Revisit the personality profiles from week one—what effect did they have on students’ problem-solving and communication?

Theme development

It’s also time to revisit your SWOT and story-of-the-year brainstorm. Think of your senses: how does it feel, sound, smell, and look? (Don't worry, we're not going to encourage tasting your yearbook!)

Determine tangible ways to convey the story of your year. In the Design Module, we talk about color and fonts. Both are two key visuals to harness the essence of your theme.

For example, If your yearbook theme is Move Mountains, you are going to want to use colors and fonts that are bold, signifying strength.

Reporting

Continue your question of the week, and evaluate the process. Where are students struggling? 
If fear is a hindrance, watch Jia Jiang: What I learned from 100 days of rejection. If it’s procrastination, watch Tim Urban: Inside the mind of a master procrastinator. In your debrief, develop concrete strategies such as a few scripted lines or a schedule.

Marketing

Make it a point to consistently market your book and your program. It's possible to plant proverbial seeds for next year's staff in September!

Teaching yearbook: making a marketing plan

Week 3 goal: build your team’s toolbox

Teambuilding

Begin holding weekly staff meetings. In these meetings, discuss event and photo assignments for the week, when your next deadline is, and have every staff member give a 15-second update of their work. A simple, “Here’s what I’m doing, and here’s what I need to do” will keep it focused. You're building a culture of accountability.

Editors can also lead the meeting by using the first 15 minutes of class to develop a skill: photographing in classrooms with fluorescent lights, sharpening images in Photoshop, cropping images, etc.

Yearbook students bond during a teambuilding exercise.
When you teach and model communication skills for your yearbook team, you build rapport and trust.

Reporting

Evaluate the question of the day. Have students put last week's action plan into play? What percentage of the student body has been asked? Discuss with your staff where you will begin incorporating these quotes and what questions you can ask to tie-in with your yearbook theme.

Start a word graveyard: on a prominent bulletin board, list “dead” words and phrases. Have a reason why you’re dumping one: for example, many athletes will say their team is a “family” as will ASB, the dance company, the math department, etc. Teach interview skills to develop this: what drives your bond? Tell me a way a teammate was dependable. What traditions do you have that make you like a family? Get the story.

Design

Develop your style guide and decide which elements (e.g. bleed, color overlays) will enhance the story you are telling this year. Your editorial staff should begin building templates in your design software. By the end of the third week, your entire team should be comfortable doing basic tasks in your design platform.

Week 4 goal: progress!

Teambuilding

Using comics or stock photos, create Comic Creations. Then, with a partner, students should list three questions they could have asked to get the quote. Use your word graveyard and our Five Common Topics as needed to build stronger questions.

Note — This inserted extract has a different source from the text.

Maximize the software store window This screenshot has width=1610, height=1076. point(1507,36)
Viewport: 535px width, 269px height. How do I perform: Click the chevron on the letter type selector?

Teach the expanded caption using the Comic Creations quotes. You may want to first show NSPA’s Terrible Leads as a non-example before modeling your own yearbook gold.

Theme development and design

Evaluate your style guide and templates using NSPA’s design checklist; adjust as necessary. This is a good time to pause and remember our mantra: “I won’t do it all! I won’t do it all!”

Use an idiom dictionary to create spin-offs for your theme. Let’s return to our Move Mountains theme. For recurring modules, you could use:

Photography

By now, your students should be photographing class activities, school events, and sports practices and competitions regularly. Have your editorial team select some photos of the month to show on a projector. Discuss, as a group, what made the photographs standout in their composition and storytelling. Elicit advice from the photographer. Share top photos on social media with a call to action: “Want to see more? Buy a Yearbook!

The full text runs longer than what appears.